如何可靠地猜测 MacRoman，CP1252，Latin1，UTF-8和 ASCII 之间的编码

At work it seems like no week ever passes without some encoding-related conniption, calamity, or catastrophe. The problem usually derives from programmers who think they can reliably process a “text” file without specifying the encoding. But you can't.

So it's been decided to henceforth forbid files from ever having names that end in *.txt or *.text. The thinking is that those extensions mislead the casual programmer into a dull complacency regarding encodings, and this leads to improper handling. It would almost be better to have no extension at all, because at least then you know that you don’t know what you’ve got.

However, we aren’t goint to go that far. Instead you will be expected to use a filename that ends in the encoding. So for text files, for example, these would be something like README.ascii, README.latin1, README.utf8, etc.

For files that demand a particular extension, if one can specify the encoding inside the file itself, such as in Perl or Python, then you shall do that. For files like Java source where no such facility exists internal to the file, you will put the encoding before the extension, such as SomeClass-utf8.java.

For output, UTF-8 is to be strongly preferred.

But for input, we need to figure out how to deal with the thousands of files in our codebase named *.txt. We want to rename all of them to fit into our new standard. But we can’t possibly eyeball them all. So we need a library or program that actually works.

These are variously in ASCII, ISO-8859-1, UTF-8, Microsoft CP1252, or Apple MacRoman. Although we're know we can tell if something is ASCII, and we stand a good change of knowing if something is probably UTF-8, we’re stumped about the 8-bit encodings. Because we’re running in a mixed Unix environment (Solaris, Linux, Darwin) with most desktops being Macs, we have quite a few annoying MacRoman files. And these especially are a problem.

For some time now I’ve been looking for a way to programmatically determine which of

ASCII
ISO-8859-1
CP1252
MacRoman
UTF-8

a file is in, and I haven’t found a program or library that can reliably distinguish between those the three different 8-bit encodings. We probably have over a thousand MacRoman files alone, so whatever charset detector we use has to be able to sniff those out. Nothing I’ve looked at can manage the trick. I had big hopes for the ICU charset detector library, but it cannot handle MacRoman. I’ve also looked at modules to do the same sort of thing in both Perl and Python, but again and again it’s always the same story: no support for detecting MacRoman.

What I am therefore looking for is an existing library or program that reliably determines which of those five encodings a file is in—and preferably more than that. In particular it has to distinguish between the three 3-bit encoding I’ve cited, especially MacRoman. The files are more than 99% English language text; there are a few in other languages, but not many.

If it’s library code, our language preference is for it to be in Perl, C, Java, or Python, and in that order. If it’s just a program, then we don’t really care what language it’s in so long as it comes in full source, runs on Unix, and is fully unencumbered.

Has anyone else had this problem of a zillion legacy text files randomly encoded? If so, how did you attempt to solve it, and how successful were you?
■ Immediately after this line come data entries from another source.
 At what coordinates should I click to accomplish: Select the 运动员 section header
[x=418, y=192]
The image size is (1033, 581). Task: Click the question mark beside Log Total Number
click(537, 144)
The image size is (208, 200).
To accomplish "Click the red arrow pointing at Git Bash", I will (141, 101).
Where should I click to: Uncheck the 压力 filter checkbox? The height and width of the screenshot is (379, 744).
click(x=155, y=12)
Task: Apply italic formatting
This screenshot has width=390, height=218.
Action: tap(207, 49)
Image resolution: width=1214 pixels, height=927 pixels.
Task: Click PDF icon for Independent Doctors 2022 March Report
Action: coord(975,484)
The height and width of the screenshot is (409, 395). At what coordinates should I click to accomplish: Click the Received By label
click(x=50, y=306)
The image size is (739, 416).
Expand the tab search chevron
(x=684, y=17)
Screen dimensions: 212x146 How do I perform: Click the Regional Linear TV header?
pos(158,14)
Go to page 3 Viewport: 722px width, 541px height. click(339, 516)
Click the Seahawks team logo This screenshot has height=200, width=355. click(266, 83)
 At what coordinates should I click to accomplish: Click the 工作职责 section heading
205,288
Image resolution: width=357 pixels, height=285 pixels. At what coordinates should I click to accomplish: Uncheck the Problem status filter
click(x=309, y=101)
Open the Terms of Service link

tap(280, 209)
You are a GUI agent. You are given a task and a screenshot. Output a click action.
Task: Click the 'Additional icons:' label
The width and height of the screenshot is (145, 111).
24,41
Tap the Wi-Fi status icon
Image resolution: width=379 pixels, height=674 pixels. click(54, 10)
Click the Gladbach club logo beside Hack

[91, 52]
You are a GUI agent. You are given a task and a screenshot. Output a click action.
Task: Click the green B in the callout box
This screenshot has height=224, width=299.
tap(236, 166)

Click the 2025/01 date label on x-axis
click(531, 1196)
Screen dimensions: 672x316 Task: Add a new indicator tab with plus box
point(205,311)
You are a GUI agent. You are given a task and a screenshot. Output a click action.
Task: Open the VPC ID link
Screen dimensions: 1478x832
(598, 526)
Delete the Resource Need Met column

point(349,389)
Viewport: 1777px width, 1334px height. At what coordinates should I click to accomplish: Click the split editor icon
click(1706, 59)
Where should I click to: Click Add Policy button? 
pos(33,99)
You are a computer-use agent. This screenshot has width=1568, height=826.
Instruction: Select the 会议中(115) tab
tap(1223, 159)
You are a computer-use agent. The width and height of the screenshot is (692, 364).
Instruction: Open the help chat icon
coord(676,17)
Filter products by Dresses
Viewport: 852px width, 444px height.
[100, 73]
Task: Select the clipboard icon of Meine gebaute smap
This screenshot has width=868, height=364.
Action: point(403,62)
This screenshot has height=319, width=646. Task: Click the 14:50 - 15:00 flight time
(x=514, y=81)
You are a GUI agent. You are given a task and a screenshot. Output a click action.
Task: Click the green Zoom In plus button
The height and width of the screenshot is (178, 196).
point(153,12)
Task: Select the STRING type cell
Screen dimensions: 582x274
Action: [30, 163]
This is the most important aspect of my question, but I’m also interested in whether you think encouraging programmers to name (or rename) their files with the actual encoding those files are in will help us avoid the problem in the future. Has anyone ever tried to enforce this on an institutional basis, and if so, was that successful or not, and why?

And yes, I fully understand why one cannot guarantee a definite answer given the nature of the problem. This is especially the case with small files, where you don’t have enough data to go on. Fortunately, our files are seldom small. Apart from the random README file, most are in the size range of 50k to 250k, and many are larger. Anything more than a few K in size is guaranteed to be in English.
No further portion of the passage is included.